Waivers anyone? (Score:1, Interesting)
Simple Answer... (Score:2, Interesting)
And rememind the contractors BEFORE they bring in their pc's that illegal adult materials must be reported to the FBI for persecution.(so if they have a kiddie porn collection dont bring the pc in to get fixed) You wouldnt belive how many customers who would bring in their pc's to me back when i worked at the sweatshop called compusa would hear that warning, pick up their pc, walk out, and come back the next day without the offending files.
The real liability is dataloss, because it is impossible to defend against if they claim you wipe out 10 months of files (which were never there to begin with) and the going rate for REAL datarecovery (ISO Clean rooms) is like $900 per GB (multiply that by a 160 or 200gb hard drive and you got a major problem)

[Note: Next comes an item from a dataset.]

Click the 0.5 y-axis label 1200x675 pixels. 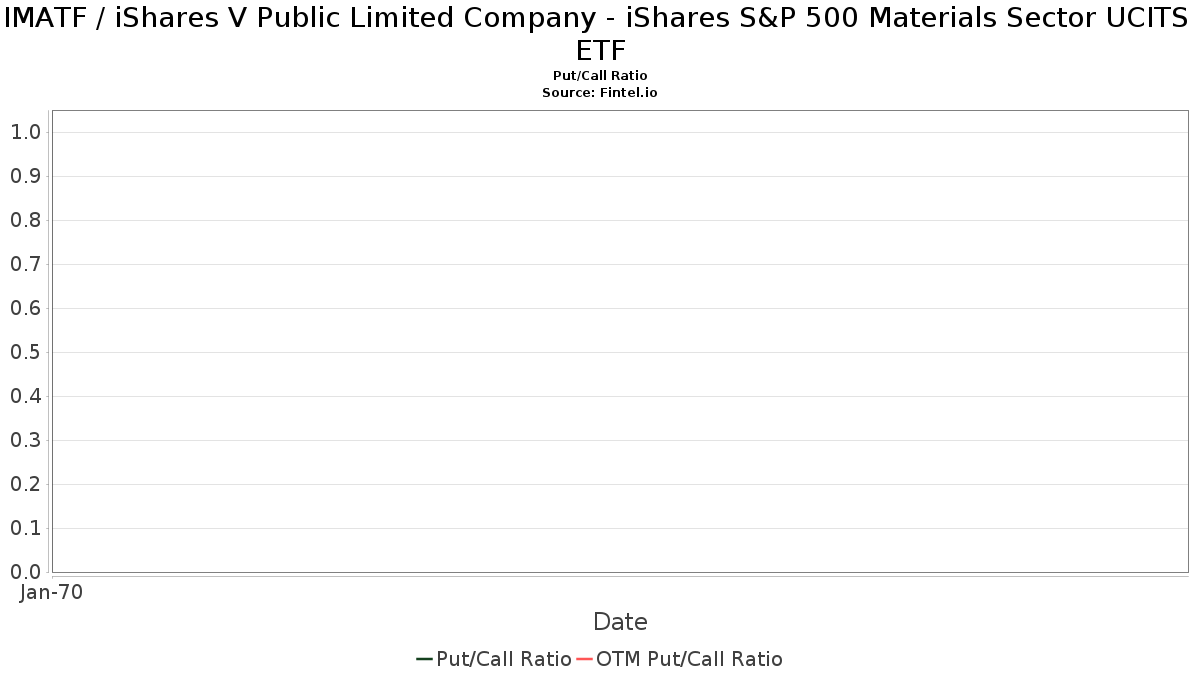(x=25, y=352)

Punt! (Score:3, Interesting)
And this doesn't answer your question, but, seriously: WTF?
How sadly misguided is this? If they want to give employees and contractors perks, how about something with a little more common sense. Like healthbenefits (for contractors) or gas/travel vouchers. Both are something people would be glad to have and have tax benefits to the company. Or how about spa gift certs or something where there's little liability.
Alternately, they should subcontract the work out (Clearly they have no problem doing that). Get GeekSquad or something out there to do it for you. Sure, the liability is a headache for you, but I can't believe that any marginally responsible company would take on the infrastructure to do something like this. Maid service for all employees would be cheaper and have less overhead. And I'm sure would be a nice perk.

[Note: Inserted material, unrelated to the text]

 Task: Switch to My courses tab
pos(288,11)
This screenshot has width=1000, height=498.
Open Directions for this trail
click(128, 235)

You're kidding right? (Score:2, Interesting)
Pardon me but it sounds like you're pulling excuses out of you ass because this is a job nobody in your department wants to do. Your execs see it that way too, most likely.
Seriously, what if (during a normal days work) your tech dropped a pc on somebody's foot... you'd be liable for that too, do you bring up the concerns about carrying pc's to managment also?
The company is liable, not the employee... they're obviously willing to accept the risk, so stfu and do your job. Not trying to be an ass, but still, there has to be something more important for you to worry about than this.
Re:It would be much cheaper... (Score:3, Interesting)
In an average corporate deployment the software licenses exceed the cost of the computer. Depending on the area you work on this factor is anything between 2 and 10 times for a desktop. The cost of maintaining a windows machine in man-hours per year depends on the number of machines and tools in use but it is pretty much close to the cost of the computer (once you add up AV, Anti-Spyware, etc). So on, so fourth.
It is not worth it financially. Numbers do not add up. The saving and convenience will be eaten up.
That is besides all the AUP and "my kid installed the spyware" crap.